### Work task
Among the entries below, find the line with "info@leineglueck.de (835, 25)", then quote it and each following line up to and including the line with "2018年8月 (25, 995)", and nothing else.
-- Supplied data follows --
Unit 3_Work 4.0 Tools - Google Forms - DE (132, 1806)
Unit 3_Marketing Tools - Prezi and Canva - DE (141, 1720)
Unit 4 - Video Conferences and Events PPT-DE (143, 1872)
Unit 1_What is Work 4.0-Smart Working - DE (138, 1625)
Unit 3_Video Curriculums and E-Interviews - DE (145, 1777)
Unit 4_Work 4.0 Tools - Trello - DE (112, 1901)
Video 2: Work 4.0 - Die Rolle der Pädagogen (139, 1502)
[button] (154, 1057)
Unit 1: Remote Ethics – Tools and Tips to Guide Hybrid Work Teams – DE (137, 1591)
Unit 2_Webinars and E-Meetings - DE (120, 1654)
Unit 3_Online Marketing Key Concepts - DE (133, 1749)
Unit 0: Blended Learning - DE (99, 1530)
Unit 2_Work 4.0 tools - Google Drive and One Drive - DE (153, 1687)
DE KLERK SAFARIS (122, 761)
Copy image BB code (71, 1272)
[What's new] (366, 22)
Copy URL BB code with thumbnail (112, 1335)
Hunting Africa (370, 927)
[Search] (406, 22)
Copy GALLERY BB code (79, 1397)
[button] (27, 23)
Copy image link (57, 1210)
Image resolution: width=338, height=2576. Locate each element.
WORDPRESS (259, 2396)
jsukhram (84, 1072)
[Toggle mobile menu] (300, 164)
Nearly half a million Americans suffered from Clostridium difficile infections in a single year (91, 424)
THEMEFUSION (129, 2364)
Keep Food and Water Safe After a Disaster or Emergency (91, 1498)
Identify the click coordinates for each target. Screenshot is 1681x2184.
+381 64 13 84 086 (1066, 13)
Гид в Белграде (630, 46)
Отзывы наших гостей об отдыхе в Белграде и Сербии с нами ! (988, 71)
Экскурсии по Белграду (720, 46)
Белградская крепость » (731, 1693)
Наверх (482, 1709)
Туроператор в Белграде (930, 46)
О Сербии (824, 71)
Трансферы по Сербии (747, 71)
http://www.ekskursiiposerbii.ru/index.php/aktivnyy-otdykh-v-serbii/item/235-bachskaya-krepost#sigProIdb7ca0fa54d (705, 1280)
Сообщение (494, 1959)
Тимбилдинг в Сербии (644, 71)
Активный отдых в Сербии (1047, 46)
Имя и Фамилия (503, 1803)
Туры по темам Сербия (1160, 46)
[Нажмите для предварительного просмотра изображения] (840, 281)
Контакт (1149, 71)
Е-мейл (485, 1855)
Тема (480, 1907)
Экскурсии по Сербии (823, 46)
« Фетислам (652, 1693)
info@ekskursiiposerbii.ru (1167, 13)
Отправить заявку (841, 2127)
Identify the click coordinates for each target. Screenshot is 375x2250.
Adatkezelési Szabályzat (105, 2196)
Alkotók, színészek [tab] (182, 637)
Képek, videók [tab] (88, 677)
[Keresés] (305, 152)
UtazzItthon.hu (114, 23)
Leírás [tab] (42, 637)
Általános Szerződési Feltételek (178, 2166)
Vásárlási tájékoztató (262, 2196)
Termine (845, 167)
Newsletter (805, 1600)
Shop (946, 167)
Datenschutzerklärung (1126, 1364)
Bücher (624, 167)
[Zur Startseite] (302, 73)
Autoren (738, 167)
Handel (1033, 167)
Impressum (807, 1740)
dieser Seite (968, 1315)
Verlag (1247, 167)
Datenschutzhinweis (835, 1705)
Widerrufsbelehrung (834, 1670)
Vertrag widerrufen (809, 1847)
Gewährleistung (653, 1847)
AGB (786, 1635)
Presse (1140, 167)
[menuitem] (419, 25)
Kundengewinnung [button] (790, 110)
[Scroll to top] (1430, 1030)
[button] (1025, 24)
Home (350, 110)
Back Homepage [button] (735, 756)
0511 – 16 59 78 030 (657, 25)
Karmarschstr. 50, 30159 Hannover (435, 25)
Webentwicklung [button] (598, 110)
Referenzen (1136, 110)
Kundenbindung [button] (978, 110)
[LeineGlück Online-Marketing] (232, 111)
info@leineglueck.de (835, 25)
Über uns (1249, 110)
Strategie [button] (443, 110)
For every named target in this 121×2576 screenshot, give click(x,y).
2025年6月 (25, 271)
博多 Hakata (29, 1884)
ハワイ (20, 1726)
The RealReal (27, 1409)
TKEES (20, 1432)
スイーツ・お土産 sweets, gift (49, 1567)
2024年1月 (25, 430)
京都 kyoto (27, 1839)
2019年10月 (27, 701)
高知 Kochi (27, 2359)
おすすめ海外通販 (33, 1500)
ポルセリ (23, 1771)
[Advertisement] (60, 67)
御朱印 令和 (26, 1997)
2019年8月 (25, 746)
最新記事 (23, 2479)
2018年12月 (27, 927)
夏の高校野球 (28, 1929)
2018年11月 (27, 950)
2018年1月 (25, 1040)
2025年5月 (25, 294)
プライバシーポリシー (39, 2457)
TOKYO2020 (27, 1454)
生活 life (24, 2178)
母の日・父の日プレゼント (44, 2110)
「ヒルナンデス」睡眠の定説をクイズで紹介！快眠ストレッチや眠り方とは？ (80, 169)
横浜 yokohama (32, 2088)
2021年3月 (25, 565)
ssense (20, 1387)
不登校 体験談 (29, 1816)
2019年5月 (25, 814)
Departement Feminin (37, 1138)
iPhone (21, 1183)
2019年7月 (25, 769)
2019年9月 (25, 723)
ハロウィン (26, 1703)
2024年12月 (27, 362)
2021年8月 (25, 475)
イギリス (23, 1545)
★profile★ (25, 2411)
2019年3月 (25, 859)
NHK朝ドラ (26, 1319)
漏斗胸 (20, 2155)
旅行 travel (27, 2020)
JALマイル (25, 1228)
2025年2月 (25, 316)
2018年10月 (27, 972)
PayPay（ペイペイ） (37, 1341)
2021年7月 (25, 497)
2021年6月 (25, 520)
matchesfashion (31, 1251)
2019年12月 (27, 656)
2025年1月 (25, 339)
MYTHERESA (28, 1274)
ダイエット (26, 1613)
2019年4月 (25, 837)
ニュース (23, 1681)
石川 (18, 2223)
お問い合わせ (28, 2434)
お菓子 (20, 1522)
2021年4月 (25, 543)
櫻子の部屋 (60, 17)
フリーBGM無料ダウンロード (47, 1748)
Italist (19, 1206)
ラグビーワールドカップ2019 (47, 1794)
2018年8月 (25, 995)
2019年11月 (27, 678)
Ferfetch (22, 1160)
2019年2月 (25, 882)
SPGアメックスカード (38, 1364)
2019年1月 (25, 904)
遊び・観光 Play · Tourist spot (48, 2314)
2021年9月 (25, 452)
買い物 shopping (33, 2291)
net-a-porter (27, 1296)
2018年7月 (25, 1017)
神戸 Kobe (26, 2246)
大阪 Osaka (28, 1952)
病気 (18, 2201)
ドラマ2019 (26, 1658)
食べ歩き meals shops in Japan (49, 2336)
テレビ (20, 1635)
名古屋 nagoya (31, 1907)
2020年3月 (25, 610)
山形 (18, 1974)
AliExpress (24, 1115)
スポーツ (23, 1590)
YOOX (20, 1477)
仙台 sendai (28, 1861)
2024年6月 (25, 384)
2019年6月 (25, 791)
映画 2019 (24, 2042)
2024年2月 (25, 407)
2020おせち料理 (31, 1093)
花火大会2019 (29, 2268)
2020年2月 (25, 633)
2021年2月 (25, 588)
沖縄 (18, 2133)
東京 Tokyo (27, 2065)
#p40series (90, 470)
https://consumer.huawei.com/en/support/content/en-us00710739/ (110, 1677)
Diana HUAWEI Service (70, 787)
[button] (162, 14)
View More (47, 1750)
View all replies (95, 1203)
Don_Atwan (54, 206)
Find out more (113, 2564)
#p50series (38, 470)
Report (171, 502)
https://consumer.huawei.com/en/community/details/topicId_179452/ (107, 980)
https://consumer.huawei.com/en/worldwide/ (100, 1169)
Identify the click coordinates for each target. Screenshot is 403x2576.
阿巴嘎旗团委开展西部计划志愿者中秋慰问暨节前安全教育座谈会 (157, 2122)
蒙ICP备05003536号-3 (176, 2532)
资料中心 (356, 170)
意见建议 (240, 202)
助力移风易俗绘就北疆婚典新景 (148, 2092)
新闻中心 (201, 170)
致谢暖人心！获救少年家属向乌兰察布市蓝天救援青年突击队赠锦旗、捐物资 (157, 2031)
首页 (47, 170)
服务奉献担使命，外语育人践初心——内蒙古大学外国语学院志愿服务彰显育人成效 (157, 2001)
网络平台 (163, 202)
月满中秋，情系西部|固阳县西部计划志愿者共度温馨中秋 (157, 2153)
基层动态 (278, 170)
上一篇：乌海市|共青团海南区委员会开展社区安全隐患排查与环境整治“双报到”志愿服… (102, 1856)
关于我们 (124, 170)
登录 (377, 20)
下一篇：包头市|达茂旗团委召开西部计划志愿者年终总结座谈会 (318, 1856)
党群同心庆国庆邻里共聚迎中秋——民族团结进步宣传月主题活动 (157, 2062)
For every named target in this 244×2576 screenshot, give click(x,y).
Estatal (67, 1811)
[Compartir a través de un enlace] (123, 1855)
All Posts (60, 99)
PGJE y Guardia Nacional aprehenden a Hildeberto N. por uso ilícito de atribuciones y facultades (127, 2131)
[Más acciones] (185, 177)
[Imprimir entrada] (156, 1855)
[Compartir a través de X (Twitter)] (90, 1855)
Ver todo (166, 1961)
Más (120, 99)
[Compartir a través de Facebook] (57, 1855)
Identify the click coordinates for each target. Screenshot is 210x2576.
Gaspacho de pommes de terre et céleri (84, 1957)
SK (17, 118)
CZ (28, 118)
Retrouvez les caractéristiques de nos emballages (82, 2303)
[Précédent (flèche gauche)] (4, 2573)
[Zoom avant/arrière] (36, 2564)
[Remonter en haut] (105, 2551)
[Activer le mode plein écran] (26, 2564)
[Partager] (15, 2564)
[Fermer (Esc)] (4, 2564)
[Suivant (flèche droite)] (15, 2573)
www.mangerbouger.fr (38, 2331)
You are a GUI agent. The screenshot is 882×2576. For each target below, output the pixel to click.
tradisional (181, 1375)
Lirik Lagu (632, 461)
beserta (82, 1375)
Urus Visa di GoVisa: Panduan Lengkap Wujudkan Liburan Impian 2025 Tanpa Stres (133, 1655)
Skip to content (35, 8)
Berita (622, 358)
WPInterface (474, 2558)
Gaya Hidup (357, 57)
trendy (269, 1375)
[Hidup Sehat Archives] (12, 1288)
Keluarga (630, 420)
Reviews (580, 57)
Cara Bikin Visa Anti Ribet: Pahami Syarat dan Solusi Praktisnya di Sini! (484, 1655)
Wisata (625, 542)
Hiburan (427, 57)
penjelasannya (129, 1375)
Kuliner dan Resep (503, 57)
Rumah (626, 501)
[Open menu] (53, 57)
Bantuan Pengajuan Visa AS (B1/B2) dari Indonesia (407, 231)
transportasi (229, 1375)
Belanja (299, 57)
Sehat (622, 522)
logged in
-- Supplied data concluded --
### Answer to this exercise
info@leineglueck.de (835, 25)
Über uns (1249, 110)
Strategie [button] (443, 110)
For every named target in this 121×2576 screenshot, give click(x,y).
2025年6月 (25, 271)
博多 Hakata (29, 1884)
ハワイ (20, 1726)
The RealReal (27, 1409)
TKEES (20, 1432)
スイーツ・お土産 sweets, gift (49, 1567)
2024年1月 (25, 430)
京都 kyoto (27, 1839)
2019年10月 (27, 701)
高知 Kochi (27, 2359)
おすすめ海外通販 (33, 1500)
ポルセリ (23, 1771)
[Advertisement] (60, 67)
御朱印 令和 (26, 1997)
2019年8月 (25, 746)
最新記事 (23, 2479)
2018年12月 (27, 927)
夏の高校野球 (28, 1929)
2018年11月 (27, 950)
2018年1月 (25, 1040)
2025年5月 (25, 294)
プライバシーポリシー (39, 2457)
TOKYO2020 (27, 1454)
生活 life (24, 2178)
母の日・父の日プレゼント (44, 2110)
「ヒルナンデス」睡眠の定説をクイズで紹介！快眠ストレッチや眠り方とは？ (80, 169)
横浜 yokohama (32, 2088)
2021年3月 (25, 565)
ssense (20, 1387)
不登校 体験談 (29, 1816)
2019年5月 (25, 814)
Departement Feminin (37, 1138)
iPhone (21, 1183)
2019年7月 (25, 769)
2019年9月 (25, 723)
ハロウィン (26, 1703)
2024年12月 (27, 362)
2021年8月 (25, 475)
イギリス (23, 1545)
★profile★ (25, 2411)
2019年3月 (25, 859)
NHK朝ドラ (26, 1319)
漏斗胸 (20, 2155)
旅行 travel (27, 2020)
JALマイル (25, 1228)
2025年2月 (25, 316)
2018年10月 (27, 972)
PayPay（ペイペイ） (37, 1341)
2021年7月 (25, 497)
2021年6月 (25, 520)
matchesfashion (31, 1251)
2019年12月 (27, 656)
2025年1月 (25, 339)
MYTHERESA (28, 1274)
ダイエット (26, 1613)
2019年4月 (25, 837)
ニュース (23, 1681)
石川 (18, 2223)
お問い合わせ (28, 2434)
お菓子 (20, 1522)
2021年4月 (25, 543)
櫻子の部屋 (60, 17)
フリーBGM無料ダウンロード (47, 1748)
Italist (19, 1206)
ラグビーワールドカップ2019 (47, 1794)
2018年8月 (25, 995)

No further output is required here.